As you know, what I can't stand is deliberate distortion. You cite a single anecdote and present it as a valid point. You've made no effort to examine the subject from any angle, even an obvious one, that does not dovetail into your baseless conclusion. You had the option of considering how many bombs did not hit American carriers due to their overwhelming pre-emptive air strength and their massive CAP capability--the very assets that have already been cited as the anti-thesis of the armored flight deck. Why you chose not to do so...is clear.

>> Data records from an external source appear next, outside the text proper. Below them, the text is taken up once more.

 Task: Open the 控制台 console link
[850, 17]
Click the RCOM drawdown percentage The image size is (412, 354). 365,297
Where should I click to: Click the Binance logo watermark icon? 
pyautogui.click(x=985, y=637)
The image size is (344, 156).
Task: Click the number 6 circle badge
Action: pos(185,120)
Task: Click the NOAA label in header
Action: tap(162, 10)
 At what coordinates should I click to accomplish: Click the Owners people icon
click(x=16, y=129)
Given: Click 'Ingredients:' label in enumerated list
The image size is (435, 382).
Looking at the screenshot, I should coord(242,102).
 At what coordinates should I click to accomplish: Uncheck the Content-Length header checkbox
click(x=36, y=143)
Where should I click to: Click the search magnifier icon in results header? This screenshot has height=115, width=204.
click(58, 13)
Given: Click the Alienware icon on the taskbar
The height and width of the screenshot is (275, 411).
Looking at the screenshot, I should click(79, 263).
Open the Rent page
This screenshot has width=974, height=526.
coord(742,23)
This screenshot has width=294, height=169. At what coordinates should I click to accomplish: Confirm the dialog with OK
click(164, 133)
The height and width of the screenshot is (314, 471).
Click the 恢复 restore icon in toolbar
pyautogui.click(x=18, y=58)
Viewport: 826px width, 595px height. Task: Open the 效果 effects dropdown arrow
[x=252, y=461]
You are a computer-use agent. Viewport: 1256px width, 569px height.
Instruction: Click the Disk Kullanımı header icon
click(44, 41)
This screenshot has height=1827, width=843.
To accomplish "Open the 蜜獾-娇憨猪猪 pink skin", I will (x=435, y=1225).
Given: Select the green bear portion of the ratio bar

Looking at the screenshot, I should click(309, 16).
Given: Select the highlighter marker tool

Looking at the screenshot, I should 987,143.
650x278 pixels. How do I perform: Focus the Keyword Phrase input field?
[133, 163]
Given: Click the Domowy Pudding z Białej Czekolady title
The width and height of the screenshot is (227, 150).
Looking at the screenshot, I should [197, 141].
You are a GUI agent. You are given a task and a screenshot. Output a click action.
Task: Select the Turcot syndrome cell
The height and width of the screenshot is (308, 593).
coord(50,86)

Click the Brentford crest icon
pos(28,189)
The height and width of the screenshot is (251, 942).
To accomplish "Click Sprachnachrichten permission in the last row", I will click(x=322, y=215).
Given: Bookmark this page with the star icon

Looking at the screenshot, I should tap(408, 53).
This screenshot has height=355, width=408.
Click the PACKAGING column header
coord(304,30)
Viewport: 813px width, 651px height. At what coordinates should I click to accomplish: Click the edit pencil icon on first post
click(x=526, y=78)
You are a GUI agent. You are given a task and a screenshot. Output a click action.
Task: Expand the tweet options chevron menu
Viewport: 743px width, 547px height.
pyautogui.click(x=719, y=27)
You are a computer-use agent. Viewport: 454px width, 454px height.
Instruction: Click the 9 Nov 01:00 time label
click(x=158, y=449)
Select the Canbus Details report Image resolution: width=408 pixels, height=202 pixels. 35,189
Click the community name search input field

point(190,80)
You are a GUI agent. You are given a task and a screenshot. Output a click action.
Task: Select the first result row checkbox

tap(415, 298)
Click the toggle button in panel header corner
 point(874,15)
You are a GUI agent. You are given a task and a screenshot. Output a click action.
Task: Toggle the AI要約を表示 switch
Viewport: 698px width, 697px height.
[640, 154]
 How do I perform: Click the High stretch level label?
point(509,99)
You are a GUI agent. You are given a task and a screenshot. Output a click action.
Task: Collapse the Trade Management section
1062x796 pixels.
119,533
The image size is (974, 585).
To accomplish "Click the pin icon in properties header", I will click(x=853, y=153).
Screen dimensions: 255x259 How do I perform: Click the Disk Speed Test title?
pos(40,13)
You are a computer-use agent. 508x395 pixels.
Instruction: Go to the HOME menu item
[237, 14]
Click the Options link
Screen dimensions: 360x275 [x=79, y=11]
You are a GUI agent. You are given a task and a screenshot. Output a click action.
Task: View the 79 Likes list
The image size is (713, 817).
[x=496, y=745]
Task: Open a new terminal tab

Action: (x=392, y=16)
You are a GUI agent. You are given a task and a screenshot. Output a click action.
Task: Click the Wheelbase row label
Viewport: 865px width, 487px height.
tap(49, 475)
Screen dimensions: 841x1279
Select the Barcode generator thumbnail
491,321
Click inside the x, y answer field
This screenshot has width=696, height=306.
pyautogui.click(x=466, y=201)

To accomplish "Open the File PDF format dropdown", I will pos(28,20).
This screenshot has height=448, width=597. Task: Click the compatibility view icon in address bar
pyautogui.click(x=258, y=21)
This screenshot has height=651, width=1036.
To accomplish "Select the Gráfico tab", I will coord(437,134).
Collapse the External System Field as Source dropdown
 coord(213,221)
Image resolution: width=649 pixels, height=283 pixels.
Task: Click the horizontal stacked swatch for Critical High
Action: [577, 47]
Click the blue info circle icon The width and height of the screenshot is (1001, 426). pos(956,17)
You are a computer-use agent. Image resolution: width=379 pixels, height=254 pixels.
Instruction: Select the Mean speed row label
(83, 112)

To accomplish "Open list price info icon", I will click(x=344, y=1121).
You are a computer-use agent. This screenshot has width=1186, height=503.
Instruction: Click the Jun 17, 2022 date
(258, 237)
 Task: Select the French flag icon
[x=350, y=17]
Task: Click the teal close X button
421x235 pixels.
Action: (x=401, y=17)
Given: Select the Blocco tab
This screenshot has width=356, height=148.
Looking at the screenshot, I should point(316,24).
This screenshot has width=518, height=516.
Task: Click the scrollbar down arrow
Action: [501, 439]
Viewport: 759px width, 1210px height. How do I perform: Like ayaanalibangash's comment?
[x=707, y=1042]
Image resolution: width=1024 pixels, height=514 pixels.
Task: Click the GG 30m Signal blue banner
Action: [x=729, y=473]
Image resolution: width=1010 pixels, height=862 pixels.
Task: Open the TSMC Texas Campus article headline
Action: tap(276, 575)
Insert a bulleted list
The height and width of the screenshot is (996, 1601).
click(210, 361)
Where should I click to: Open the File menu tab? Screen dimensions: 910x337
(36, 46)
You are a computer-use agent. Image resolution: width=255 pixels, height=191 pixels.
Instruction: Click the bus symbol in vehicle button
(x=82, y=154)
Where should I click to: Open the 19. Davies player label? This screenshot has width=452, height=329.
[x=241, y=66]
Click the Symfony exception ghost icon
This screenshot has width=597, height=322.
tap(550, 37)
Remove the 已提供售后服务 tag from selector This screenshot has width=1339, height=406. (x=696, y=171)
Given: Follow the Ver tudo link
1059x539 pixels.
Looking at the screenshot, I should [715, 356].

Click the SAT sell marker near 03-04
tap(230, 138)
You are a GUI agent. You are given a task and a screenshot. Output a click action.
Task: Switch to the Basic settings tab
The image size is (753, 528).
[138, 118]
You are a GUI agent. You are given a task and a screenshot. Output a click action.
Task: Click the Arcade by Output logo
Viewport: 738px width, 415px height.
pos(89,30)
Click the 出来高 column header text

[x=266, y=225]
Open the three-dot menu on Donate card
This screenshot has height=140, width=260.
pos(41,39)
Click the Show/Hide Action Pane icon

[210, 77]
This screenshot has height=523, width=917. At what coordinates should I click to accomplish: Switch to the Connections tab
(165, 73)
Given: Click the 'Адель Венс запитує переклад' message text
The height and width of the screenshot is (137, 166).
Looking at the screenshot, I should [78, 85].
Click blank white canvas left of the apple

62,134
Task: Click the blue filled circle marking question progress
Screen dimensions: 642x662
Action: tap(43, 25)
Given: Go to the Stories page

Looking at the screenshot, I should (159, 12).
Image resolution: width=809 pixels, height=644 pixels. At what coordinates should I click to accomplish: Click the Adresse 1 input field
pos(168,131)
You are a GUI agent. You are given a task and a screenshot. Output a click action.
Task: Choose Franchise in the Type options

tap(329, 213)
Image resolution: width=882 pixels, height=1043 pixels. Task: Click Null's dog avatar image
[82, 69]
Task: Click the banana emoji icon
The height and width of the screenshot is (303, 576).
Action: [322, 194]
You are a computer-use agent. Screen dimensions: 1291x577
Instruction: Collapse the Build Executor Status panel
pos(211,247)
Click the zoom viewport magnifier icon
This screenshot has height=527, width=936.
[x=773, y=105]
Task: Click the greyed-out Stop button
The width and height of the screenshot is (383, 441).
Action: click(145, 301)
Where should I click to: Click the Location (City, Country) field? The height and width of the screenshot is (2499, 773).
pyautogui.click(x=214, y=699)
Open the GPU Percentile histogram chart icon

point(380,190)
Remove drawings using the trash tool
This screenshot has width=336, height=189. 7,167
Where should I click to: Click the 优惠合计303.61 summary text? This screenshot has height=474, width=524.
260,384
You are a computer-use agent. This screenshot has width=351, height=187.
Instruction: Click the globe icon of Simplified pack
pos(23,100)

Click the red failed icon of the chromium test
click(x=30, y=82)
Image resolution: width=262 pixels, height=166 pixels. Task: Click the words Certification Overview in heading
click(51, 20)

The RN AFD carriers were designed before effective GCI or even simple search radar was a reality. Take away Radar and the USN's carriers would have been lighting up the Pacific as did the IJN's. The argument that large air complements prevent attack is false. It is the combination of radar, combined with adequate numbers of aircraft and effective GCI doctrine that allowed the USN to use their numbers effectively. It is also a fact that IJN/IJAAF aircraft had vastly inferior performance to contemporary Luftwaffe aircraft, for example, again creating the illusion of an effective CAP due to the USN carrier's large complement, when it was really a case of meeting a vastly weaker opponent, whose poor performing aircraft allowed effective interception. The USN had the luxury of assessing the combat experience of RN carriers, RN design doctrine including AFD designs with unlimited access to RN files and decided to build their own AFD carriers that fully incorporated both RN and USN combat experience, a luxury that the RN did not have since all their designs were completed pre-war. The RN had to pioneer the development of carrier tactics the hard way. However, the RN did incorporate war experience into their designs to the extent possible, and the result was Implacable. Put Implacables into the 1941/42 Med or Atlantic, with late war RN carrier doctrine and the result would have been the total dominance of those oceans, in that time frame, and the probable destruction of the Kido Butai in April 1942.
However, again we have to come back to the fact that Implacable was a smaller CV than Essex, and a hypothetical USN Implacable would have had a larger air complement, with more fuel, avgas, and munitions stowage than Implacable and probably another elevator. Now, let's replace the Essex class with USN Implacables. Would an AFD CV with say 90-95 aircraft, 150000 gallons of avgas, and say 5000 tons of fuel, have been superior to the historical Essex? I would argue that it would have been and USN carriers could have then advanced farther and faster, in terms of island hopping , than was historically the case, but in any event the differences between the two designs would have been far less than is commonly imagined.
Additionally, the existing RN implacable class could have been improved upon even further, on the same tonnage, by replacing the 4.5" guns with 4" and by reducing the belt armour to say 2". This would probably have allowed one or both of the hanger decks to have been heightened to 16' or more, with no reduction in AA performance and no real reduction in damage resistance.